### WHAT YOU SHOULD DO
The output must be exactly the lines from the "Task: Click the 勝 wins column header" line through the end of the listing below, with no picture included.

### INFORMATION

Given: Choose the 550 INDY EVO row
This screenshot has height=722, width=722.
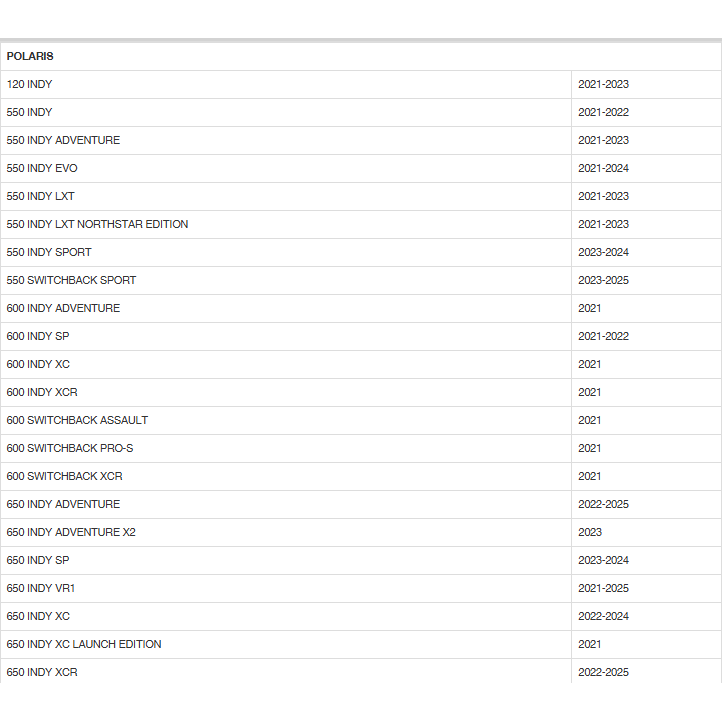Looking at the screenshot, I should click(x=361, y=169).
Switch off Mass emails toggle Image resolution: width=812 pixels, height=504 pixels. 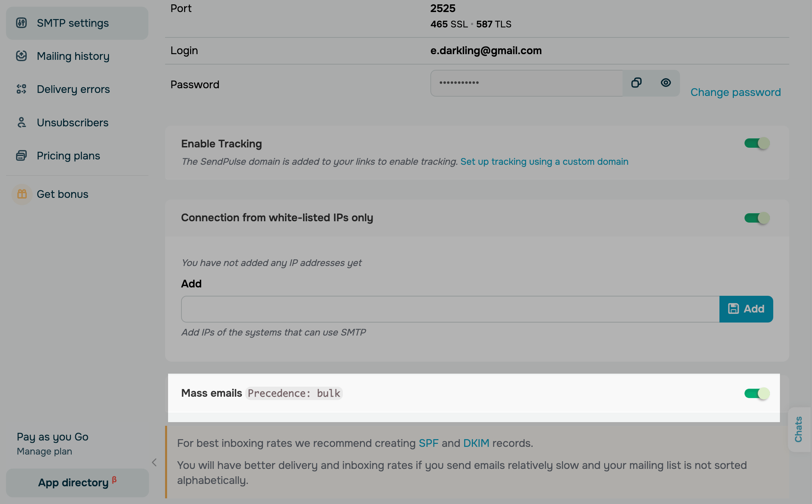pos(757,393)
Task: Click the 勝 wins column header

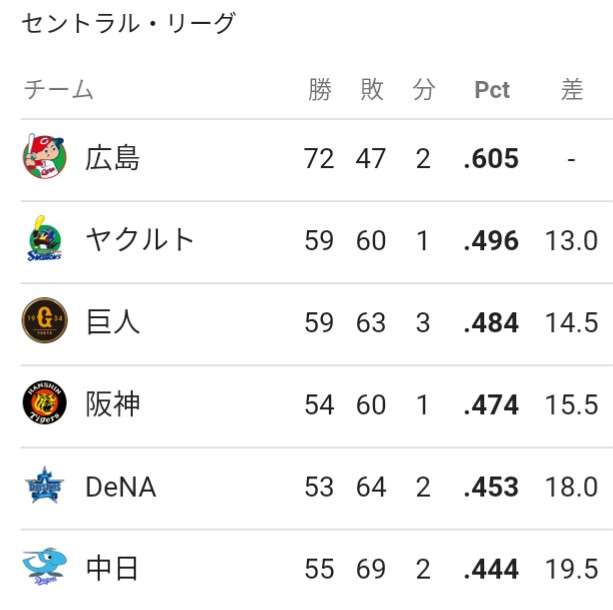Action: click(x=320, y=90)
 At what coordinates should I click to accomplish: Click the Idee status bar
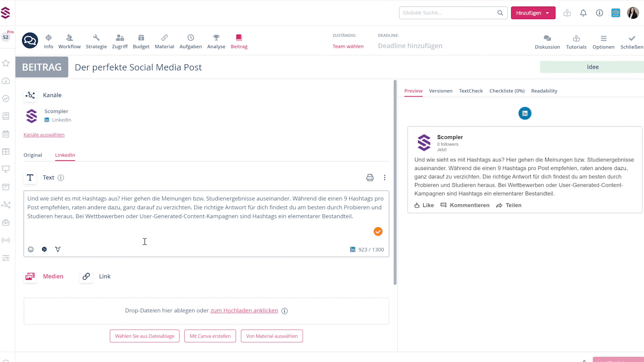tap(592, 67)
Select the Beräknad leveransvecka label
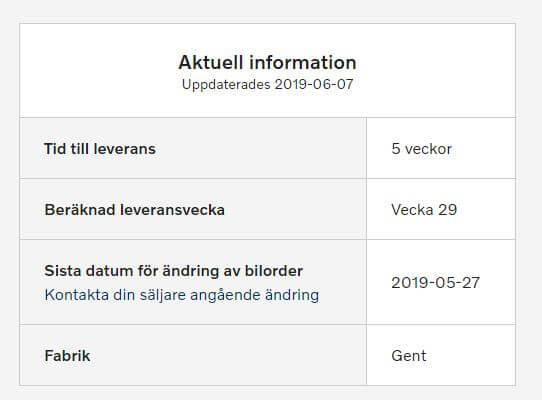 [134, 210]
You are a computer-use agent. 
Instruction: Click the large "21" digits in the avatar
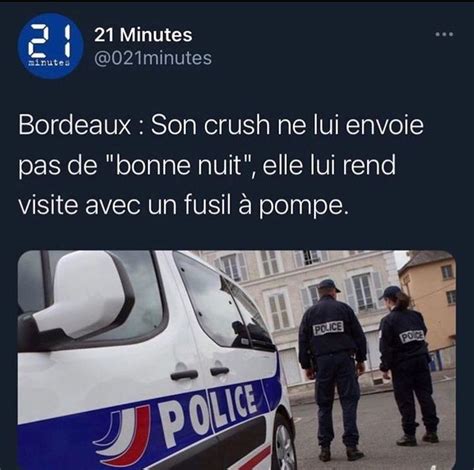click(x=50, y=41)
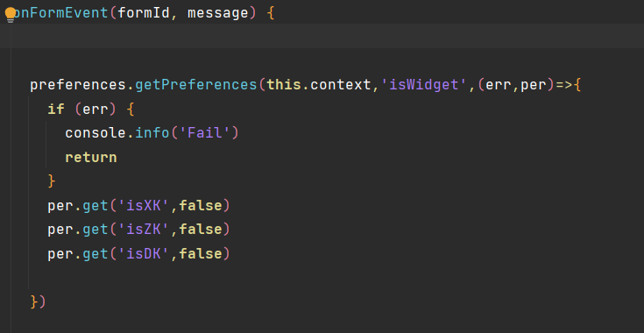Click the 'Fail' string literal
The image size is (644, 333).
coord(204,133)
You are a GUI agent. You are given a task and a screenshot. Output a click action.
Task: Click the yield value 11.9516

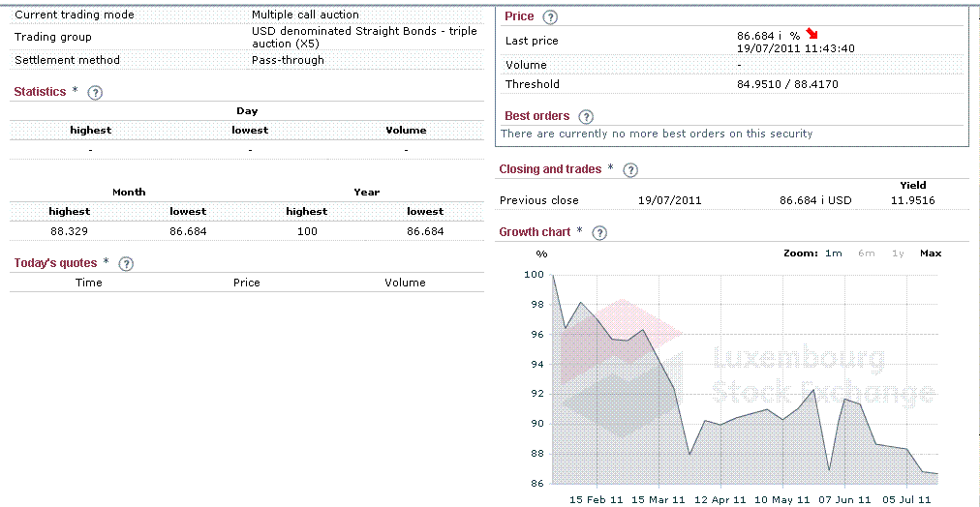pyautogui.click(x=912, y=200)
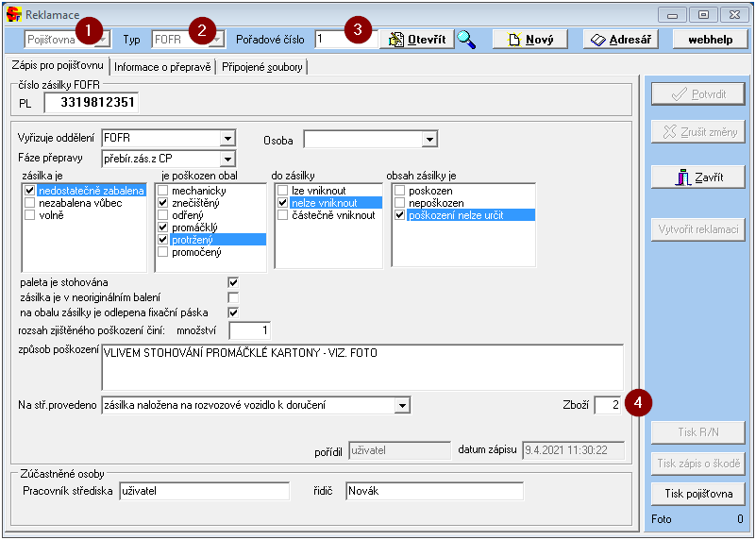Uncheck 'paleta je stohována' checkbox

[233, 282]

### RESPONSE
Task: Click the 勝 wins column header

Action: click(x=320, y=90)
 At what coordinates should I click to accomplish: Click the Idee status bar
tap(592, 67)
Select the Beräknad leveransvecka label
 [134, 210]
You are a computer-use agent. 
Instruction: Click the large "21" digits in the avatar
click(x=50, y=41)
Click the 'Fail' string literal
The image size is (644, 333).
coord(204,133)
You are a GUI agent. You are given a task and a screenshot. Output a click action.
Task: Click the yield value 11.9516

pyautogui.click(x=912, y=200)
Uncheck 'paleta je stohována' checkbox

[233, 282]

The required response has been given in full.